Compilations and more compilations. The classical music industry has been living off its old catalogue for quite a few years now, which in some cases is a bargain for the music collector who needs to have everything. The two-disc set under review is from Decca in its "Adagio" series from 2001, this one called "Evening Adagios." They released a slew of other such collections around the same time titled things like "Romantic Adagios," "Violin Adagios," "Vivaldi Adagios," "Movie Adagios," "Baroque Adagios," and on and on, all of them two disc sets and mid-priced, culled from Decca's back stock of big-name players.

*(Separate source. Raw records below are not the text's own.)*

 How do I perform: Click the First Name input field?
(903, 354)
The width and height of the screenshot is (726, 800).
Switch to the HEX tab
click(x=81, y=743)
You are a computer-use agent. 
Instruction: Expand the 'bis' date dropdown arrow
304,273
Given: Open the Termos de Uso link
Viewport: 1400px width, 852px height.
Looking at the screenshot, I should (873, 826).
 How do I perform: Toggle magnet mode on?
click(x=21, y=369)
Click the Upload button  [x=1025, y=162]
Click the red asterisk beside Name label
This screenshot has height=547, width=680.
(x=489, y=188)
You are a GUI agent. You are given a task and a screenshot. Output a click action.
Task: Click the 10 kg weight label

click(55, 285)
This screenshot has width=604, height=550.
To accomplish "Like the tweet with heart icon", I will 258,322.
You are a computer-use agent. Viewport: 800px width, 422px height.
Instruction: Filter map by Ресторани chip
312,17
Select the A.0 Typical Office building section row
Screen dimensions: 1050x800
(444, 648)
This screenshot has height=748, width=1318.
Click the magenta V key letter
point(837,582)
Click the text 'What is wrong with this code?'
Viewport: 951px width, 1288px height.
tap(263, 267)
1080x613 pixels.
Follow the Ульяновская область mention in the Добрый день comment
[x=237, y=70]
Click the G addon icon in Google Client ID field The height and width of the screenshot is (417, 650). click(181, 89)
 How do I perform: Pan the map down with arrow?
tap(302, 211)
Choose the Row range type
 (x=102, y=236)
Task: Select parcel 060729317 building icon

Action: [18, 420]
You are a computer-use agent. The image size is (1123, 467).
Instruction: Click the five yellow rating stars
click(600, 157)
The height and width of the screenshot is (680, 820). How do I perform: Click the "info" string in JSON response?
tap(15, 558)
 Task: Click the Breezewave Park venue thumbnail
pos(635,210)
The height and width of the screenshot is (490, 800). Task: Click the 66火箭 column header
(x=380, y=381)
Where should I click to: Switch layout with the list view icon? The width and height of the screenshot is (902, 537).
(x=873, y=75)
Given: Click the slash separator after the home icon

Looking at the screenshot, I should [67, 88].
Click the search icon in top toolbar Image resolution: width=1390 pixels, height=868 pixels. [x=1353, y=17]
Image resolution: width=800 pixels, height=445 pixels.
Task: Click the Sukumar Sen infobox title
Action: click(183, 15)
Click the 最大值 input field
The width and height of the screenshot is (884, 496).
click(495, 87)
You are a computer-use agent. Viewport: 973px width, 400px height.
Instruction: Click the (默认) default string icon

There's certainly a lot of beautiful music one can listen to here, and one can hardly quibble about the performances, with artists like Vladimir Ashkenazy, Arthur Grumiaux, Pascal Roge, Pepe Romero, Radu Lupu, Frederick Fennell and the Eastman-Rochester Orchestra, Neville Marriner and the Academy of St. Martin in the Fields, Charles Dutoit and the Montreal Symphony Orchestra, Jeffrey Tate and the English Chamber Orchestra, I Musici, Sir Colin Davis, Riccardo Chailly, Karl Munchinger, Istvan Kertesz, and many more doing the music-making.

Vladimir Ashkenazy
To name just a few of the thirty items represented on the discs, there are the usual suspects: Debussy's Claire de lune, Barber's Adagio for Strings, Mascagni's Intermezzo, Faure's Pavane, Saint-Saens's The Swan, Chopin's Nocturne No. 2, Bach's Air on a G String, Elgar's Sospiri for Strings, Beethoven's Moonlight Sonata, and so forth through thirty selections and a total of 151 minutes.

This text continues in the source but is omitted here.